Friday, July 10, 2009

Blogger Meet-up, Awards, Protest, Inspiration--this post has it all!

When I began blogging here at Border Explorer, I met so many wonderful people. I especially remember the moment I discovered Carol, of A Peace Carol (although at that time she was blogging on a different site). I identified with her immediately because of her activism. She'd participated in Camp Casey in Texas, Cindys Sheehan's attempt to engage George W Bush in dialogue on Iraq. She had stood with Women in Black locally for years.
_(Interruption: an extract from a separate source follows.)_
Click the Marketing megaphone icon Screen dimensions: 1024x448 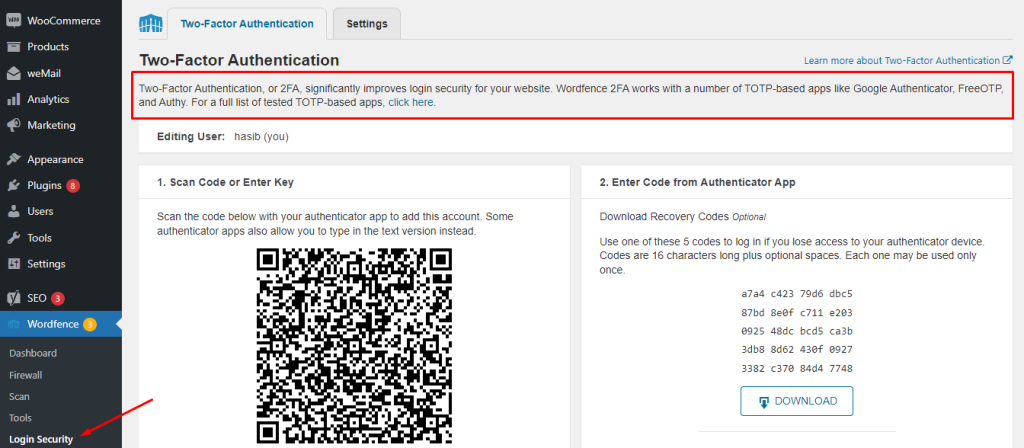click(x=14, y=125)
We struck up a blogging friendship. With my stepson and 2 grandchildren living in the next town over from Carol, I harbored a secret hope that one day I'd be able to meet her. My opportunity arrived last month, when in a best-case scenario, I was able to meet her at the Women in Black gathering (!) and stand in solidarity with that committed band.

I stand for peace weekly in El Paso, but this was something different, and I felt it. The black. The silence. In my mind I was standing for all the women who mourn in this war-torn world. Mr. Carol for Peace stopped by to take some photos, and I can see now that my emotions were evident on my face:



Not the smiling, happy, joyful, peace-filled presence I try to embody in El Paso. The hour was profound for me: a somewhat grim hour of being present to those who mourn due to wars we cause in lands far away. But I'm sure it means something different to everyone who participates as well as to everyone who observes it.

We spent the rest of the afternoon together at the home of Carol and her husband. It was amazing. We chatted as though we had known each other all our lives with mutual interests galore. It happened to be our birthday weekend--for both of us!--and we each felt like our time together was a gift. Carol delivered me to the wedding I was in town to attend. I felt like a visiting dignitary, she and her husband were so good to me.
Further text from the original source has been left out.